A One-dimensional Model of Stratocumulus Precipitation


P.H. Austin
Atmospheric Sciences Programme
217 Geography, 1984 W. Mall
University of British Columbia
Vancouver, BC V6T 1Z2 CANADA
tel. 604-822-2175; fax 604-822-6150
Internet: phil@geog.ubc.ca

Y. Wang
Atmospheric Sciences Programme
University of British Columbia
Vancouver, BC V6T IZ2, CANADA


ABSTRACT



Stratocumulus precipitation measurements made by aircraft and inferred by satellite during the First lSSCP Regional Experiment (FIRE) show cloud regions with rain rates in excess of 8 mm/day. These precipitating clouds can lose 30-50% of their liquid water mass in as little as 1-2 hours.

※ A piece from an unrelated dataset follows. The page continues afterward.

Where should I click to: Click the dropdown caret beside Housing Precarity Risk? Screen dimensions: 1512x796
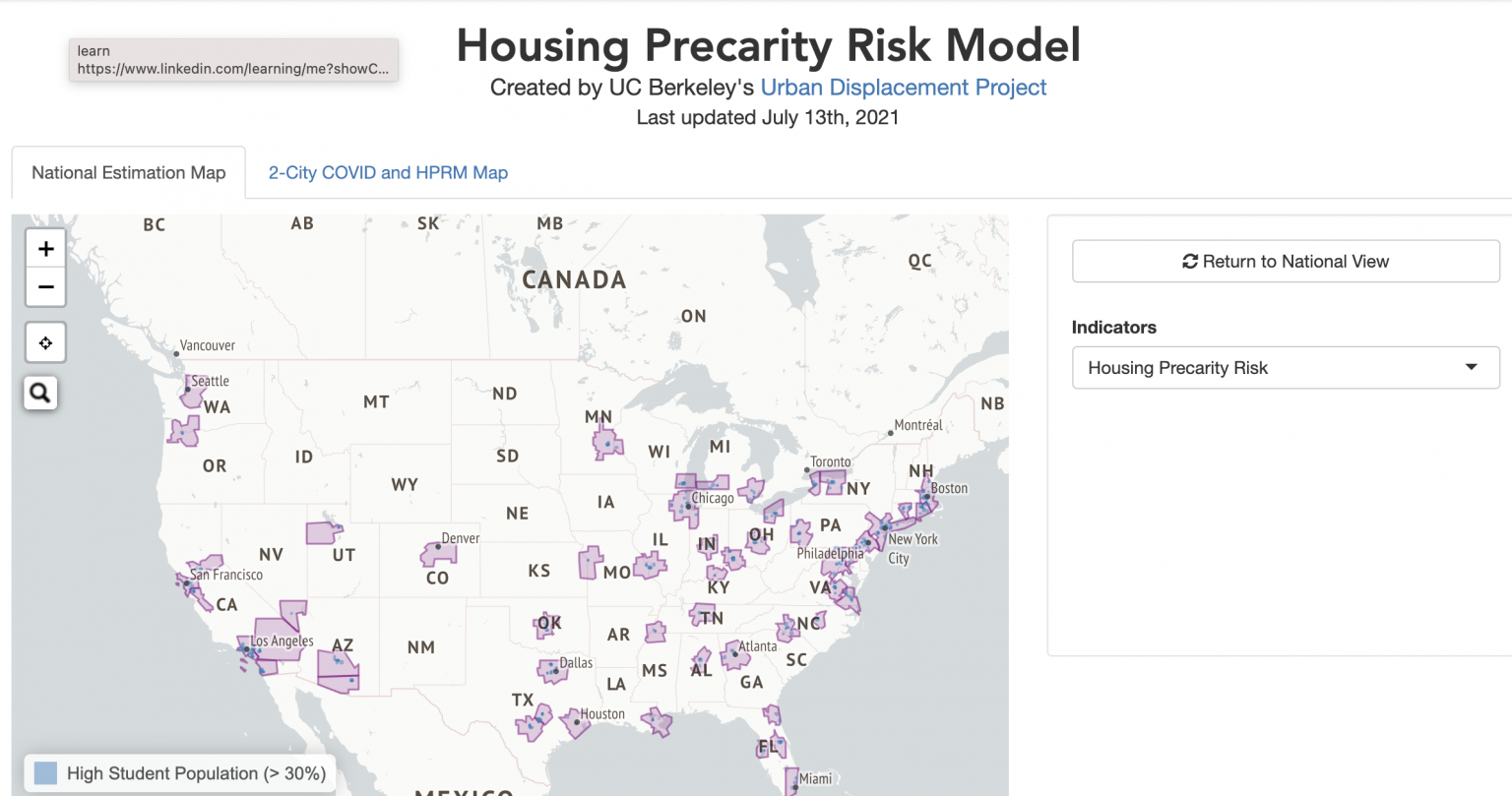click(x=1474, y=367)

We have developed a one-dimensional model of layer cloud precipitation which uses a new parameterization of small droplet autoconversion and a non-local transilient-type turbulence scheme to calculate coalescence growth as a function of liquid water profile, droplet number concentration, and the variance and Lagrangian length scale of the vertical velocity. Model calculations show that rain-rate is very sensitive to the autoconversion, which observations indicate can vary by an order of magnitude between adjacent regions of high and low precipitation. Model-predicted precipitation fluxes agree with in-situ observations to within 20% in both heavy (10 mm/day) and light (1 mmlday) precipitation.

Comparisons between our results and those of an analytic, steady-state precipitation model (Baker, 1993, submitted to Tellus) show that the analytic model is able to represent the principal features of the dropsize distribution/precipitation flux we observe in FIRE clouds.